**What to do:**
The records below are to be transcribed exactly from their first line to the line that has "This screenshot has width=1270, height=952.", inclusive, with every picture omitted.

**Stored data entries:**
━━━━━━
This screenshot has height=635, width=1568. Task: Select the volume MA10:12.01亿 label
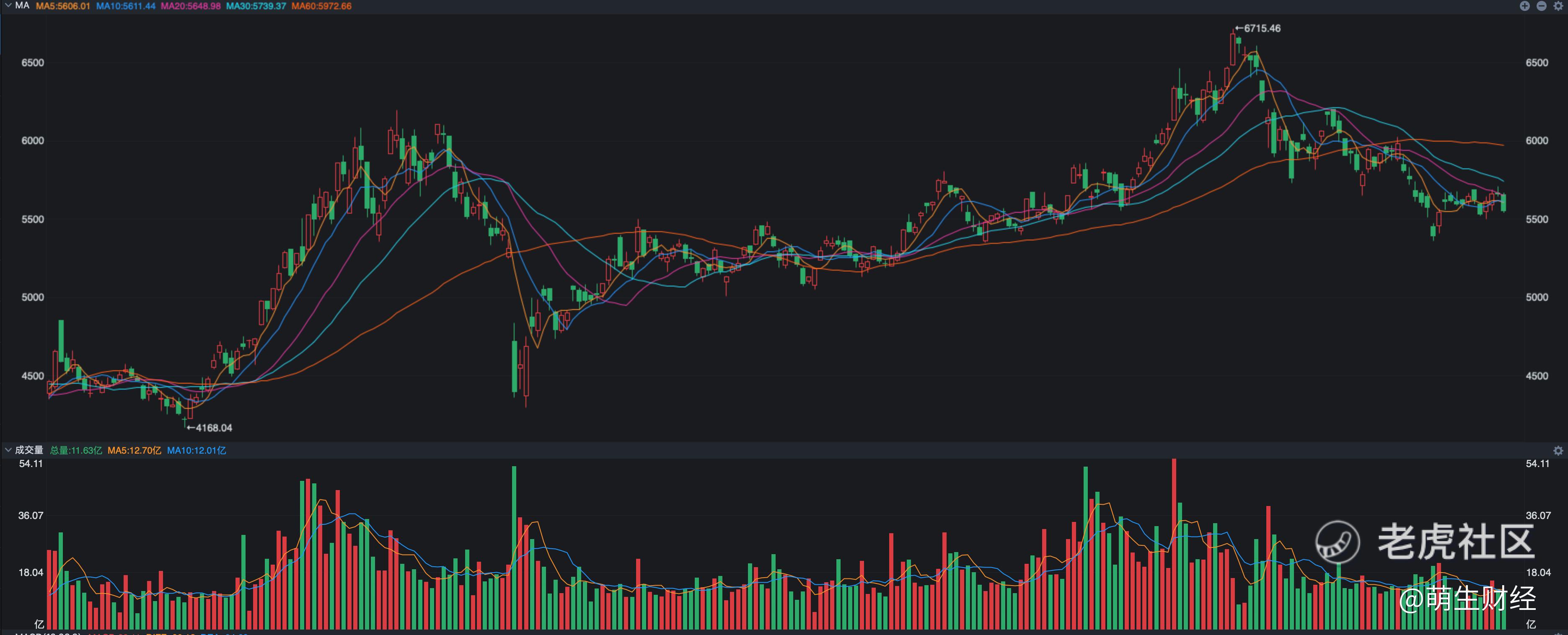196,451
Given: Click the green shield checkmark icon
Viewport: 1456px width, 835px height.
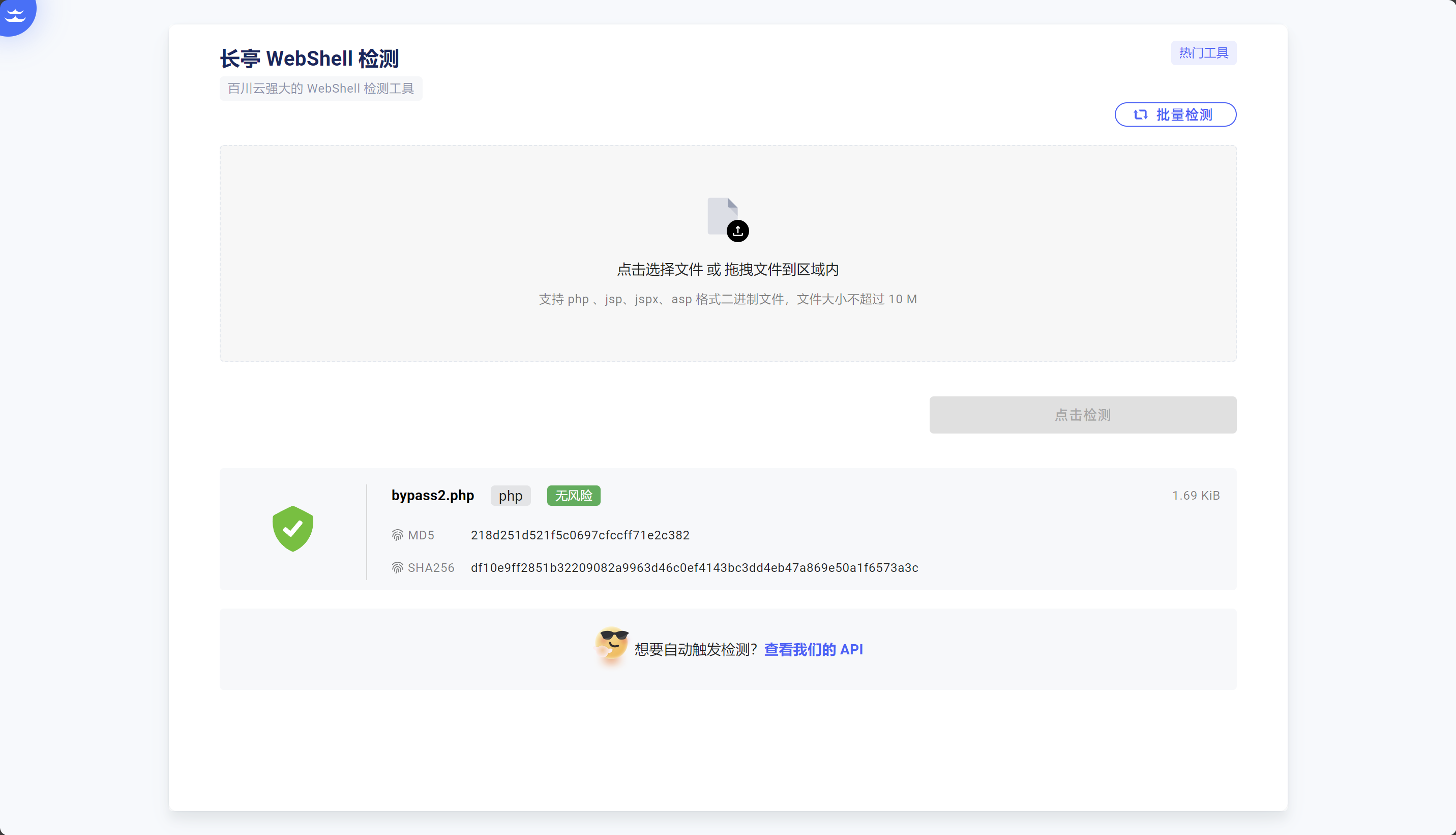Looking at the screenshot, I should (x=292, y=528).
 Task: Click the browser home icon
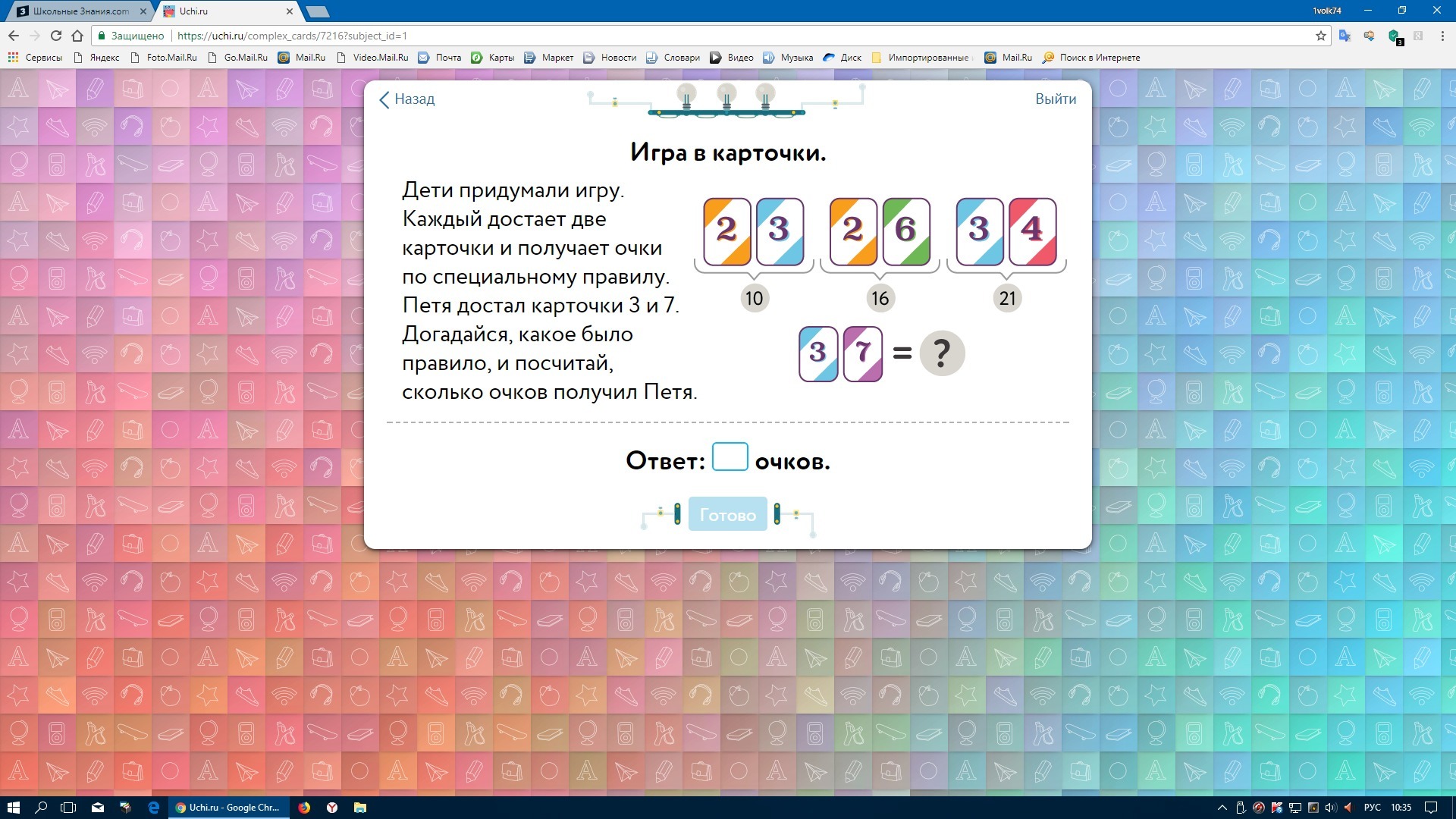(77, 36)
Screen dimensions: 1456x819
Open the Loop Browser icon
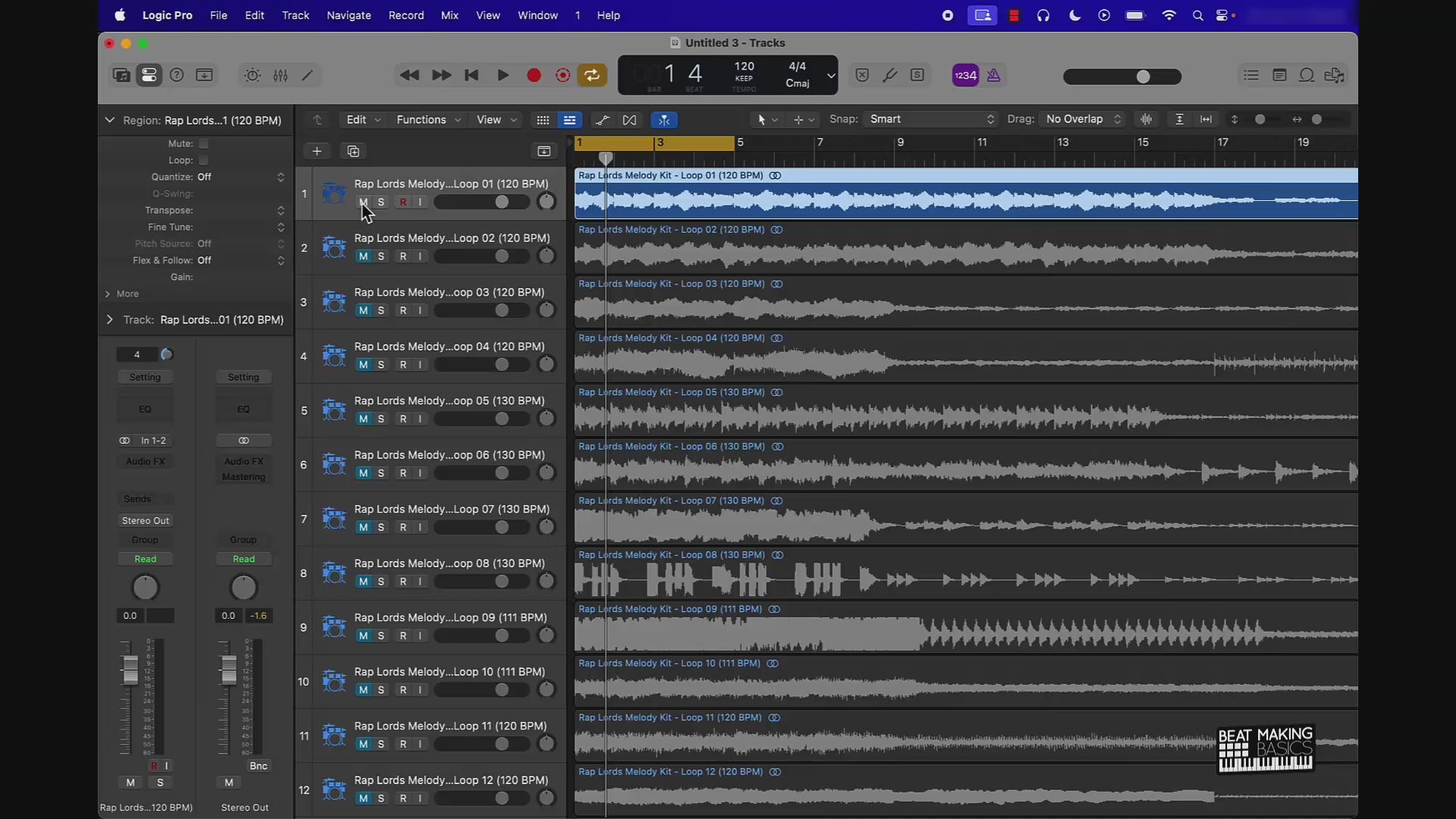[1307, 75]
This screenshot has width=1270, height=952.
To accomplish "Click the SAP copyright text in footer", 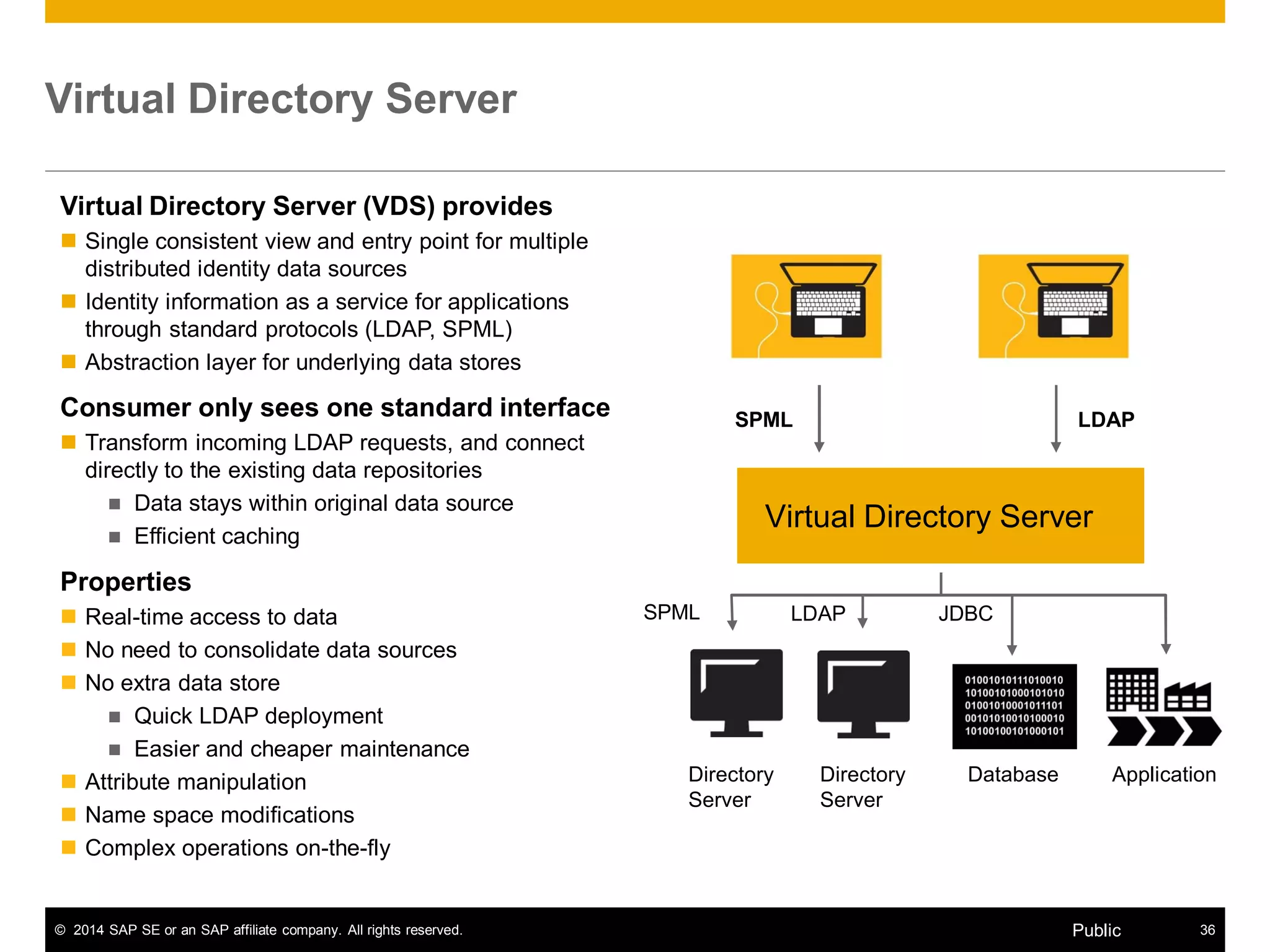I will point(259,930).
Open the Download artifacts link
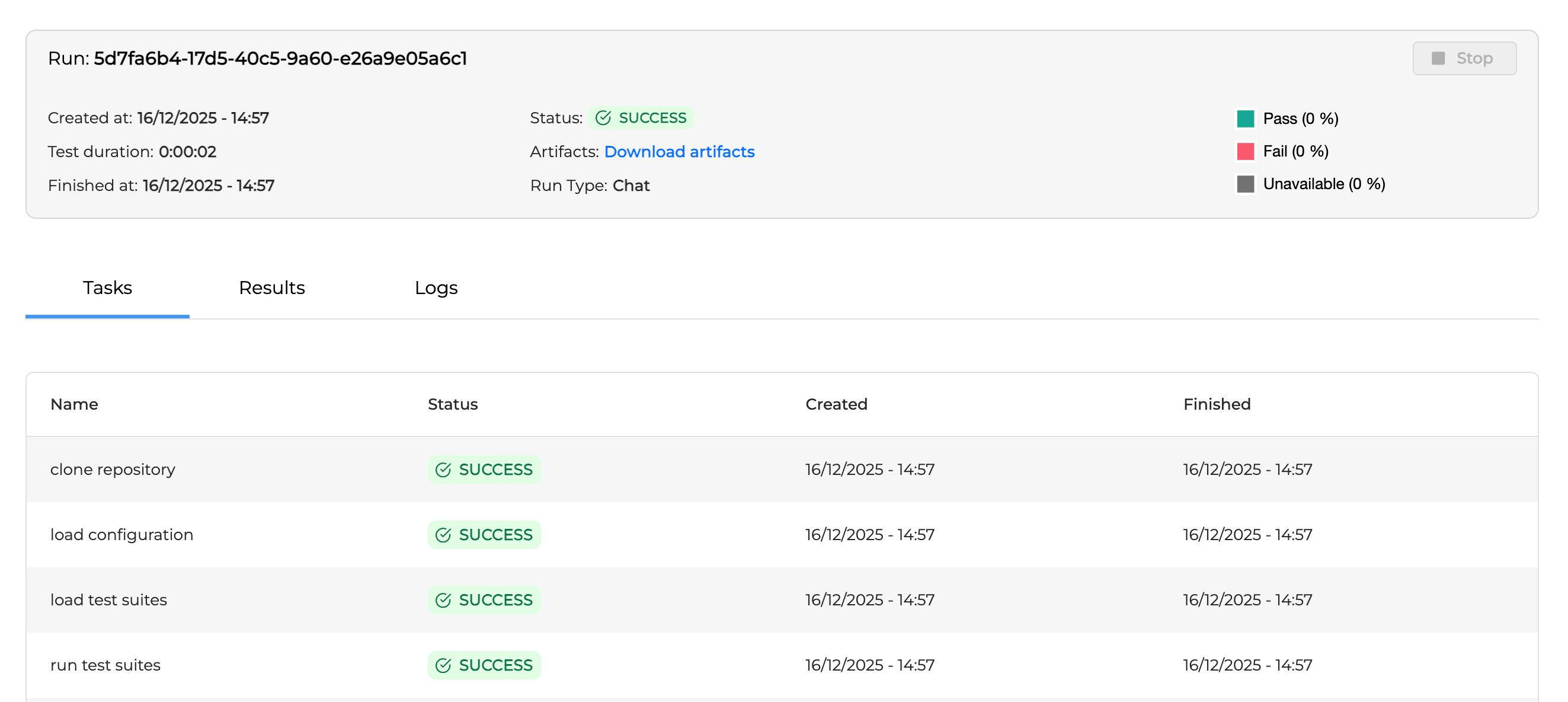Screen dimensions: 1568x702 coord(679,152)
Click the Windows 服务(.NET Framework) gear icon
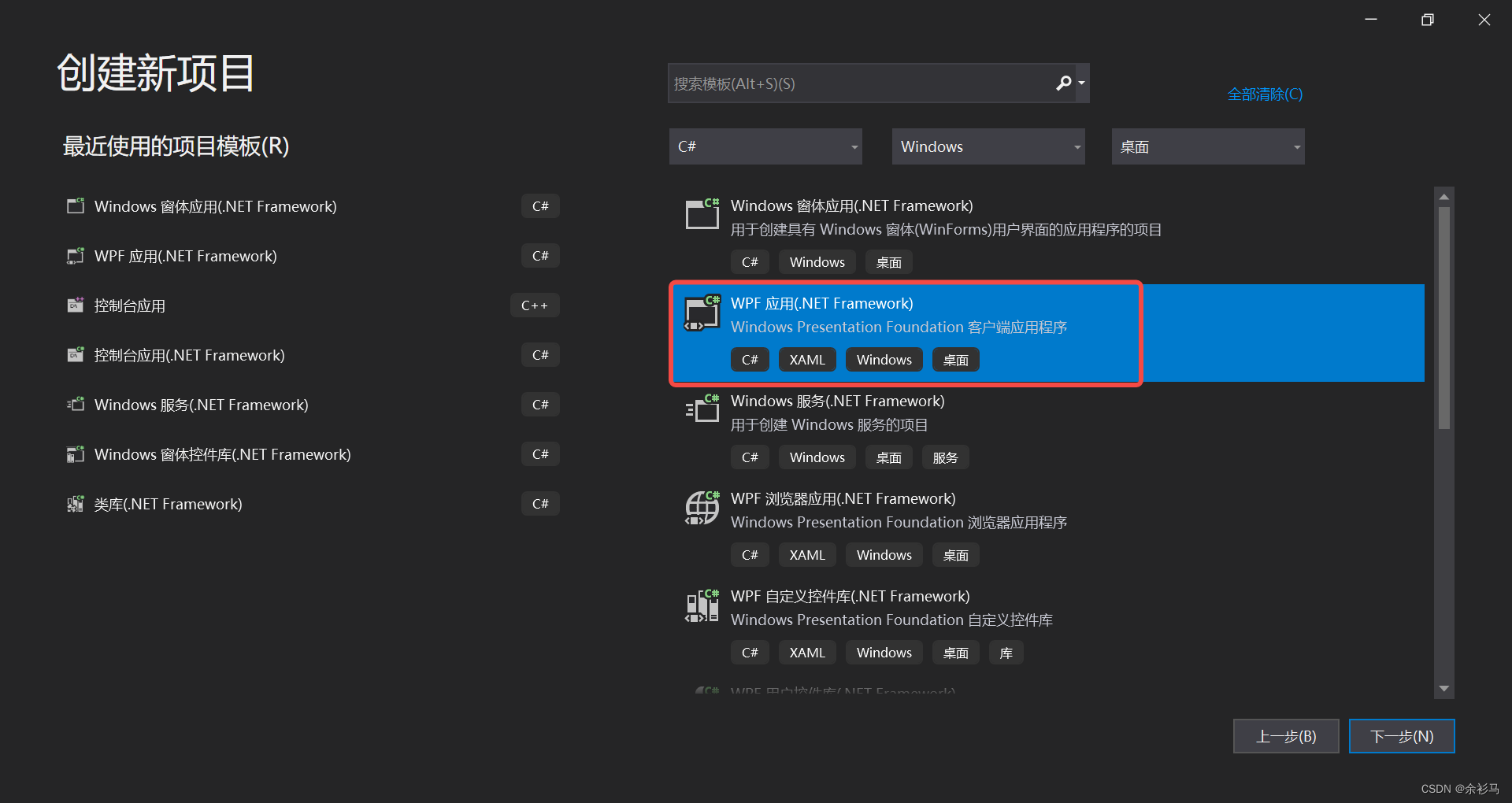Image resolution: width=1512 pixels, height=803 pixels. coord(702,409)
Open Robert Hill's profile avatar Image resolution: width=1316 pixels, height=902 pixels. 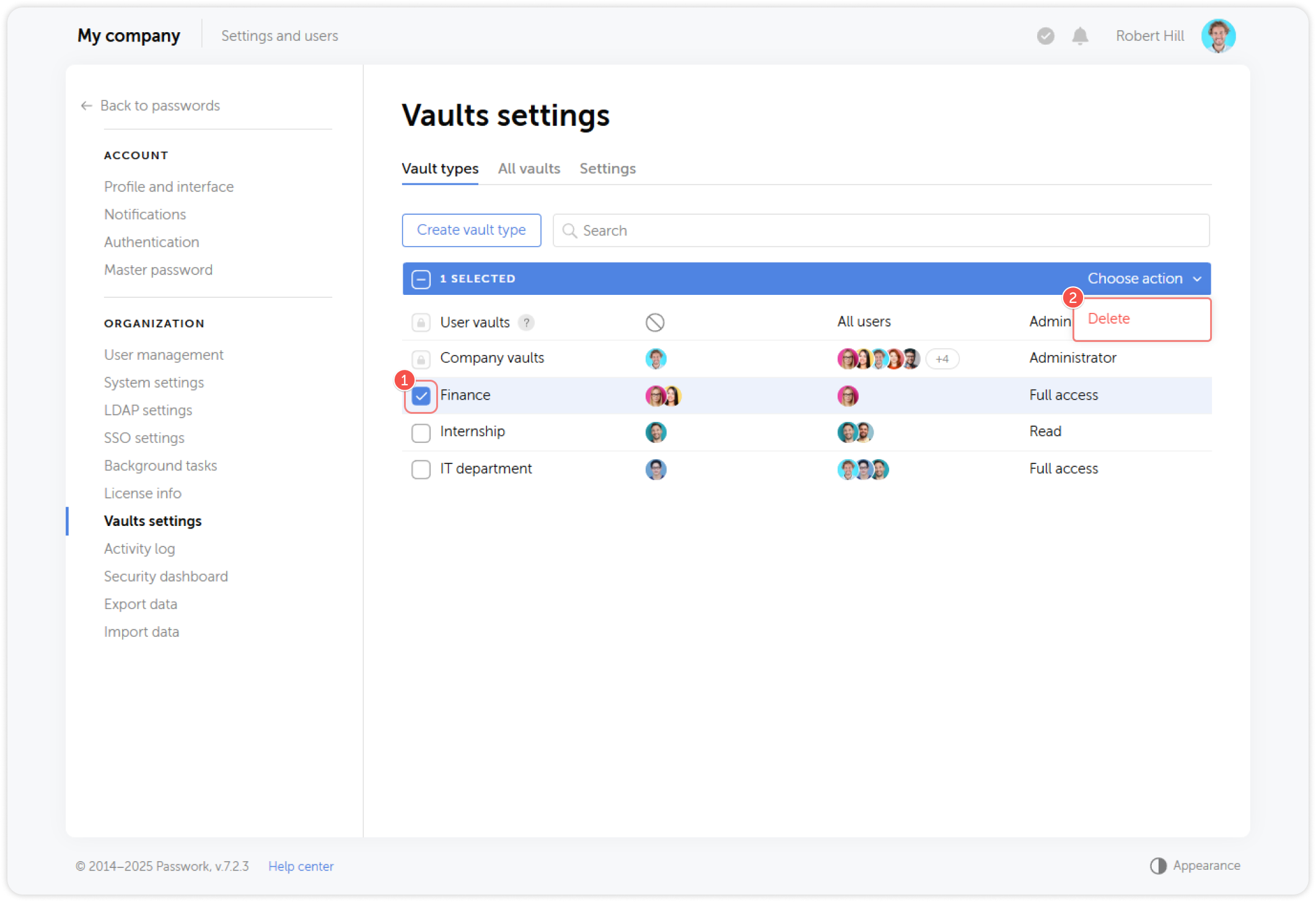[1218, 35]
━━━━━━
**Answer to the exercise:**
This screenshot has height=635, width=1568. Task: Select the volume MA10:12.01亿 label
196,451
Given: Click the green shield checkmark icon
Viewport: 1456px width, 835px height.
Looking at the screenshot, I should (x=292, y=528).
 Task: Click the browser home icon
(77, 36)
Screen dimensions: 1456x819
Open the Loop Browser icon
[1307, 75]
This screenshot has width=1270, height=952.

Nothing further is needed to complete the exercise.